In Pilgrim Land

Part Ten: Costilla to San Luis. Across the state line.

On the final day of the pilgrimage, we left our lodging in the Parish hall and set off after taking some pictures of the church and surrounding structures. We walked through Costilla which is full of abandoned houses, old ruins, and collapsed fences. It is a prairie photographer’s dream. Below you can see many beautiful pictures that I took during the first part of our twenty-two-mile trek. After a while, we reached the Colorado state line. The only marker is a street sign. One arm says Garcia Road and the other Colorado State Line!

After crossing the line, we were in Garcia Colorado, the oldest settlement in Colorado. The church there is very quaint and there is a little model of the church next to it. By mid-morning, we hit a long straight road that led to Wild Horse Mountain.

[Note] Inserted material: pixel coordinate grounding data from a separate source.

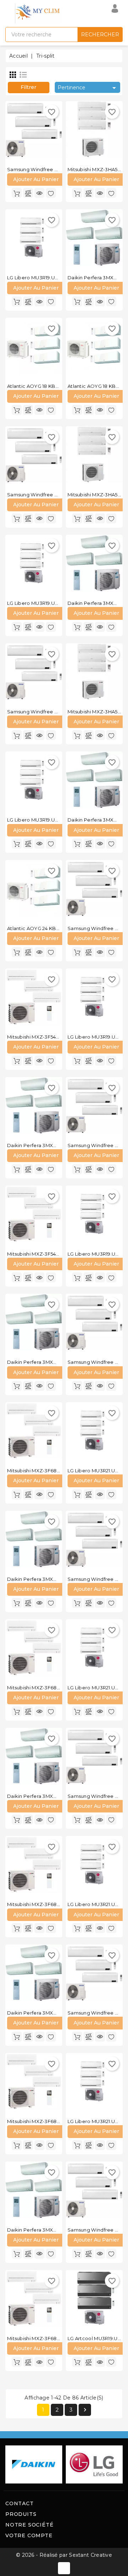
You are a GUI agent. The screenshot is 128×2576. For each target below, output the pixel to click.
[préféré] (51, 193)
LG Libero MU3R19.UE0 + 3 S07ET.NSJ (51, 277)
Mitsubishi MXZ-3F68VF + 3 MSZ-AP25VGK (57, 1470)
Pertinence (88, 88)
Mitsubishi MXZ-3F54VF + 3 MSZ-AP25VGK (56, 1037)
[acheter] (17, 193)
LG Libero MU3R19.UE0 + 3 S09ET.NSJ (51, 603)
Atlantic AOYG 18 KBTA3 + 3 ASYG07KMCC (57, 386)
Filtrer (28, 87)
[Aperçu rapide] (39, 193)
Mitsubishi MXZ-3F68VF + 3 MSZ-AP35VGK (57, 1687)
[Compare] (28, 193)
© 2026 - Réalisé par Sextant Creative (64, 2555)
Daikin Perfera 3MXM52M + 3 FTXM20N (53, 1145)
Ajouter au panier (36, 179)
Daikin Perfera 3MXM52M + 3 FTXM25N (52, 1362)
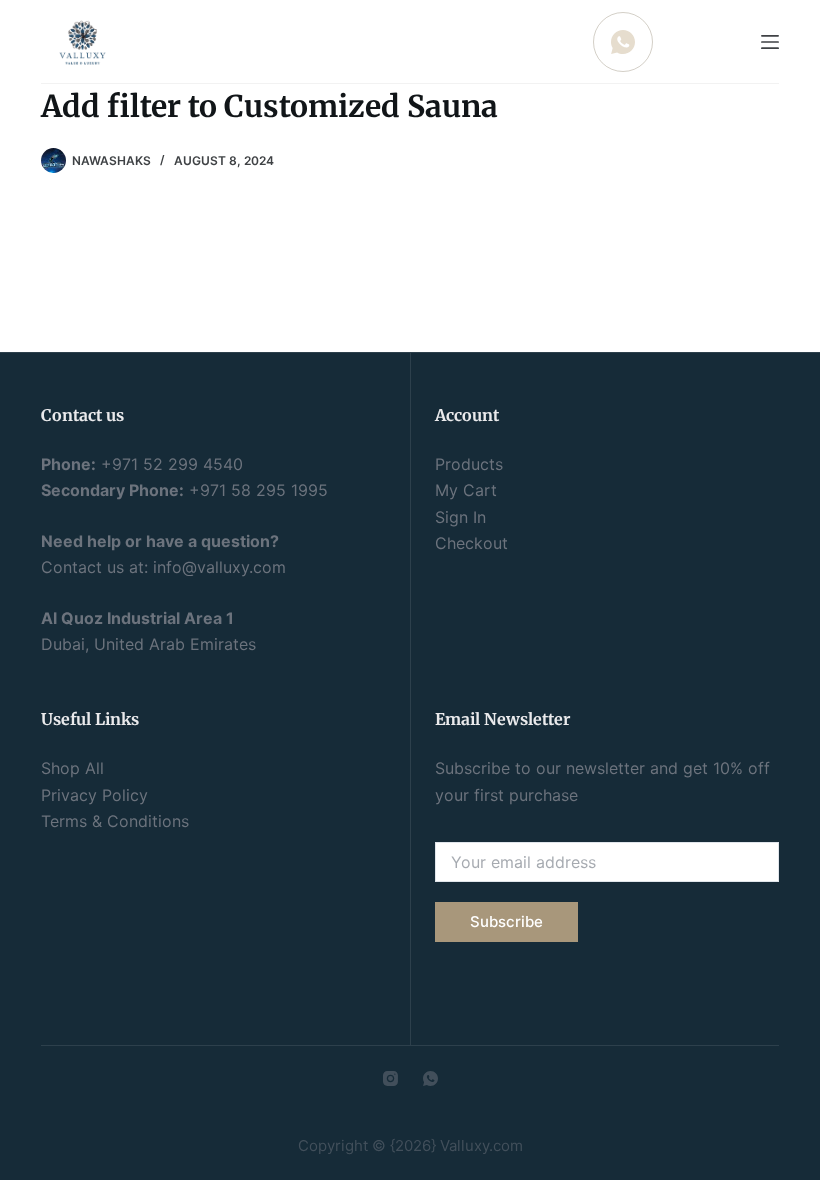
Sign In (460, 517)
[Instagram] (390, 1078)
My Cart (466, 490)
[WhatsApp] (430, 1078)
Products (469, 464)
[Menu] (770, 42)
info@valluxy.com (219, 567)
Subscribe (506, 921)
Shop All (72, 768)
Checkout (471, 543)
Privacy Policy (94, 795)
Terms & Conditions (115, 821)
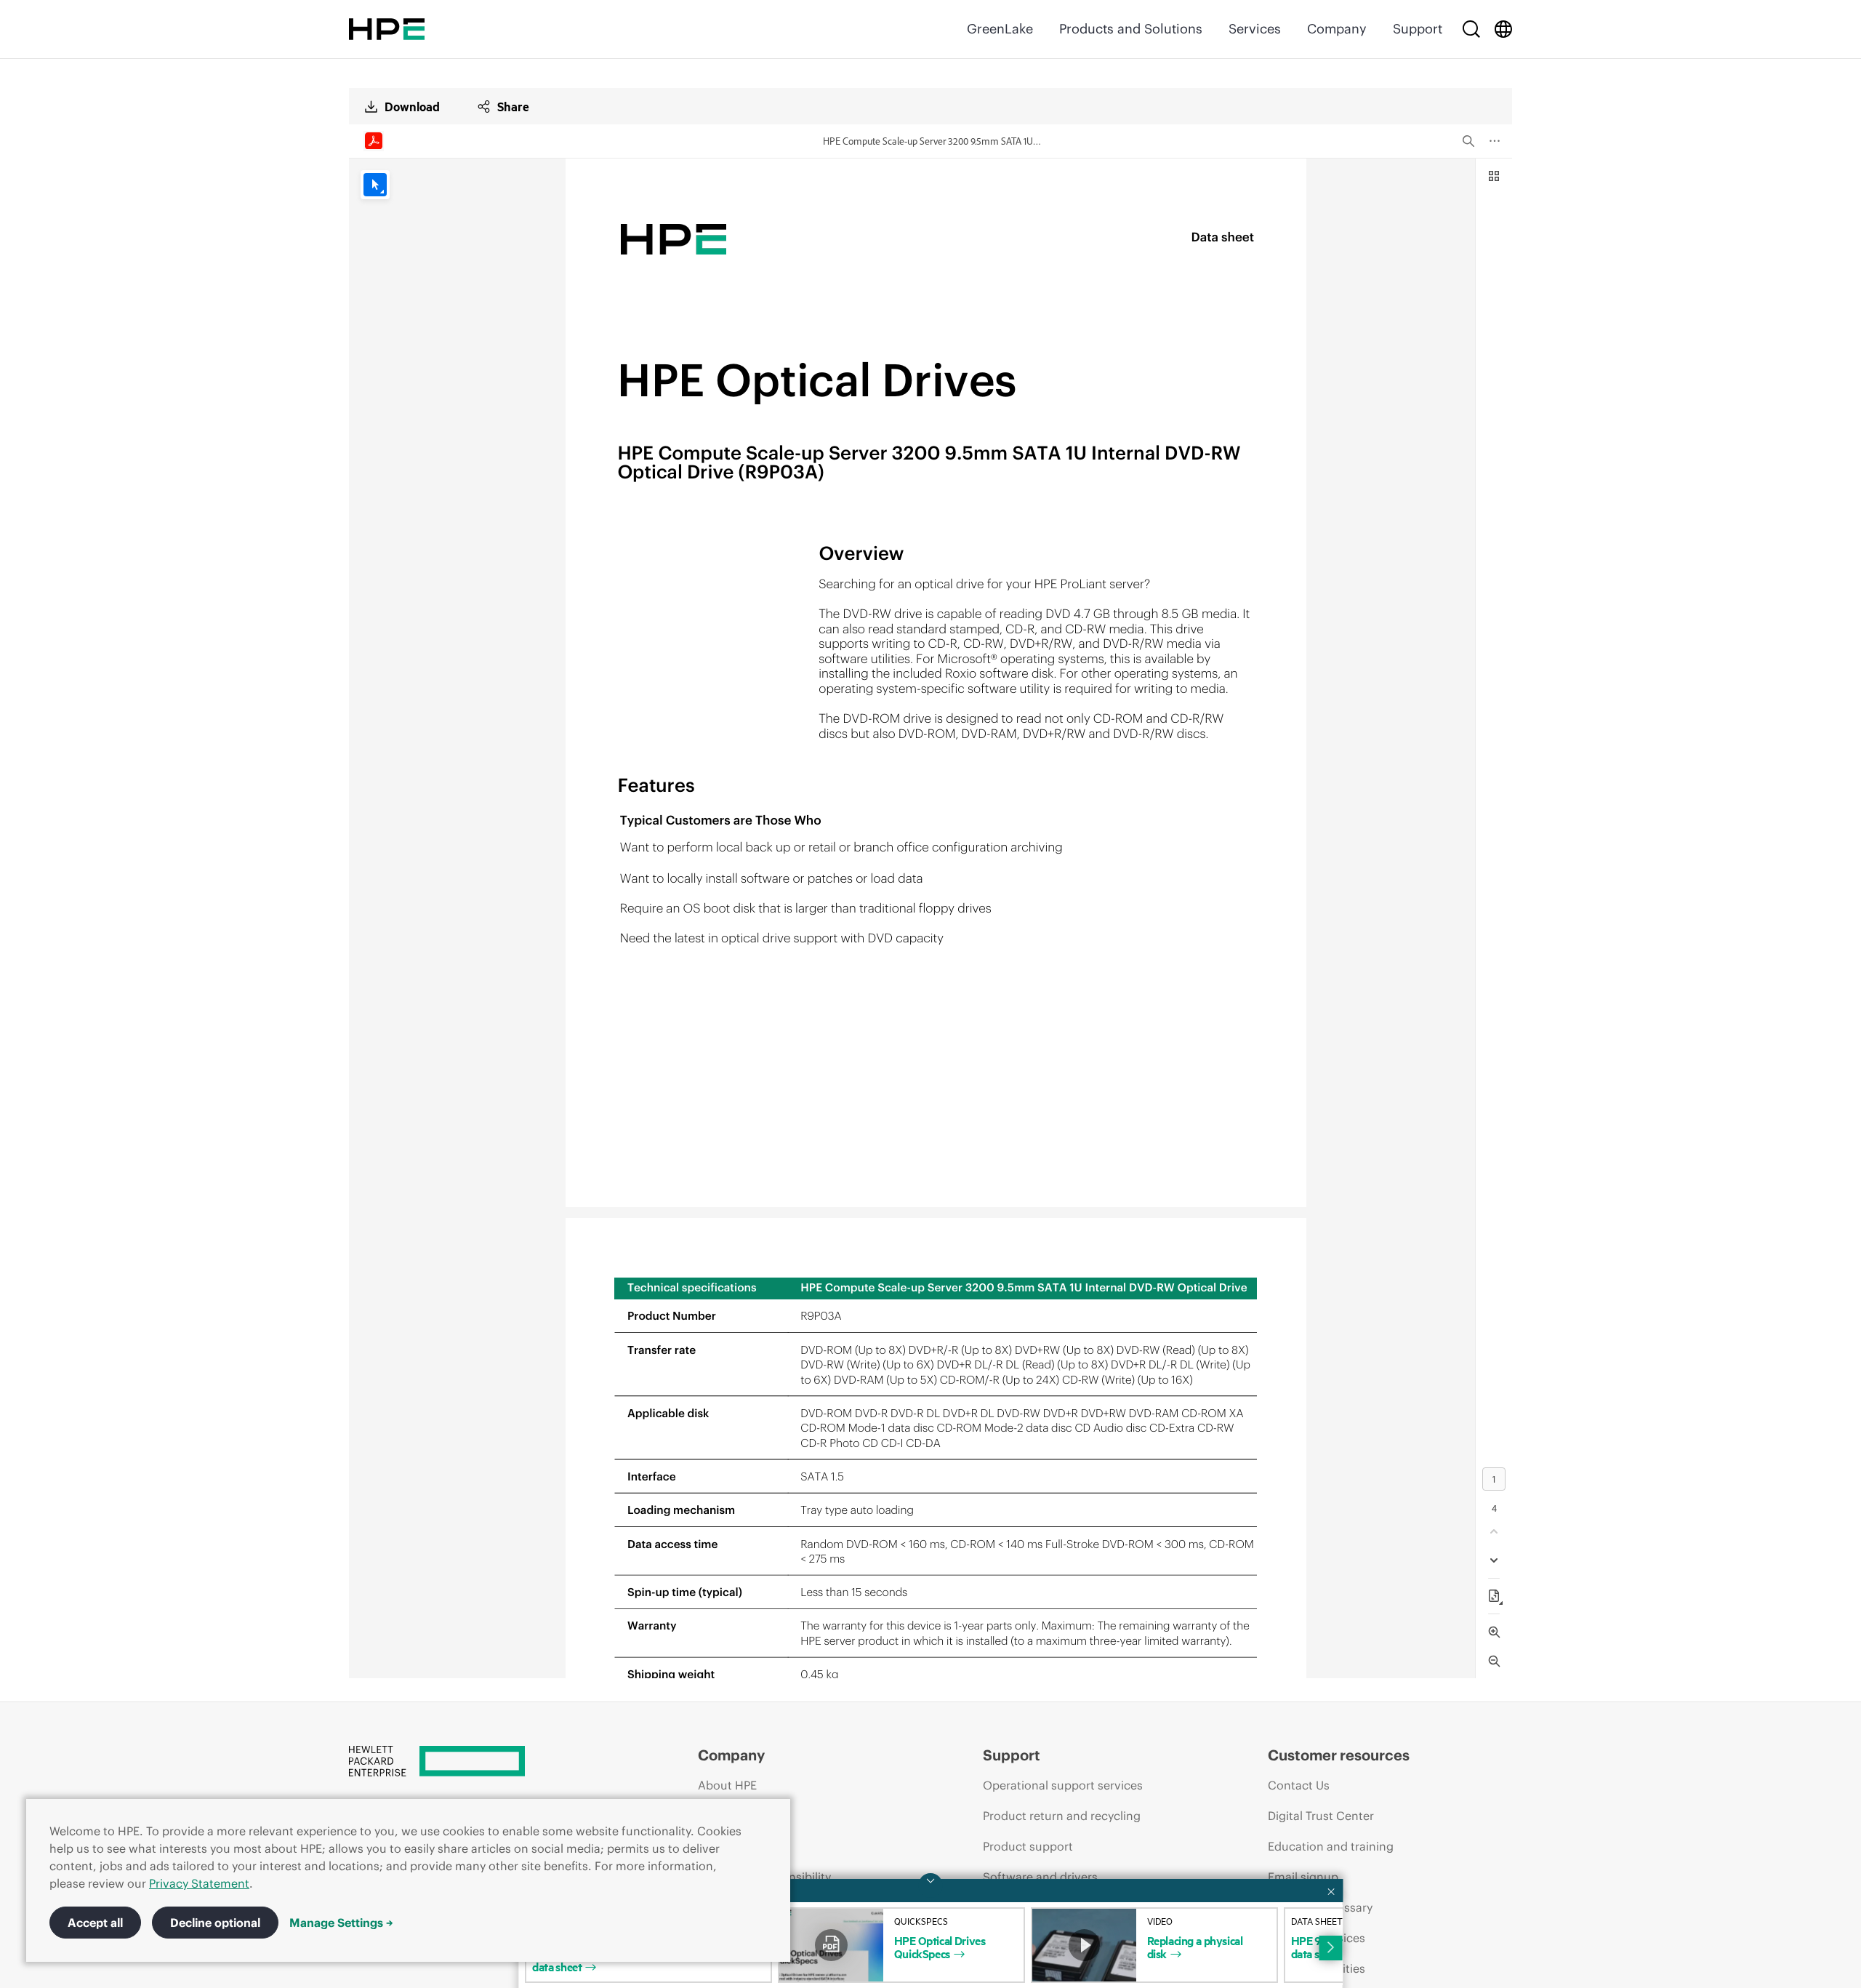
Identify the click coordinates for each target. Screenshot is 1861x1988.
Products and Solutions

We reached the base of the mountain and began to go up. The trail was broken and rocky with huge beds and veins of black or red lava intersecting it at many points. All morning, we struggled up the steep grades. Though it was difficult, the views were spectacular.

After several false summits, we finally reached the top of the mesa and began crossing it. The road was winding and sandy. We saw more vehicles than I had expected. Three motorcyclists roared by, filling the air with sand and zooming around the bends at high speed. While I was having lunch, a truck pulling a trailer of wood roared by. The trailer was made of the bed of a pickup truck and one of the wheels was flat and riding on the rim! I had thought the motorcycles raised a cloud of dust but this contraption looked like it was moving around inside a tornado! There is a herd of wild horses on top of the mountain but I did not see them. The sandy trails were covered with hoof marks.

In the afternoon, we began going downhill. We had been told that at a certain point in the afternoon, we would see our destination ahead. Finally, we topped a rise, and there far away across a beautiful valley was the white shrine shining in the sun. It seemed so close that I felt like we should reach it quickly but, in fact, it was still five miles off. To make it worse, the trail was now thick clinging sand that was hard to push through and the road began a slight upward grade. Our pace slowed to a crawl. And then suddenly, in front of us, was a huge solid metal gate. We stood and stared at it wondering if we had got on the wrong road. Finally, we decided to climb over the fence because the gate was unclimbable. My cart posed a problem but with three of us working together, we managed to heave it over.

This effort had further tired us and we slowly made our way into San Luis. Finally, we reached the parish church in San Luis, slapped our hands against the side, and raised tired cheers. Then we all gathered at a Thai/Mexican restaurant and had a big dinner. By the time we got up after dinner, my legs had stiffened and we hobbled to the parish hall to spend the night. Crazy as it might seem, I told the group that I would be there next year for the next pilgrimage. We invited a young homeless man in to spend the night with us in the hall. The next morning leaving our packs piled in the hall, we began the last half mile of our pilgrimage. We climbed the Mesa to the shrine for morning Mass.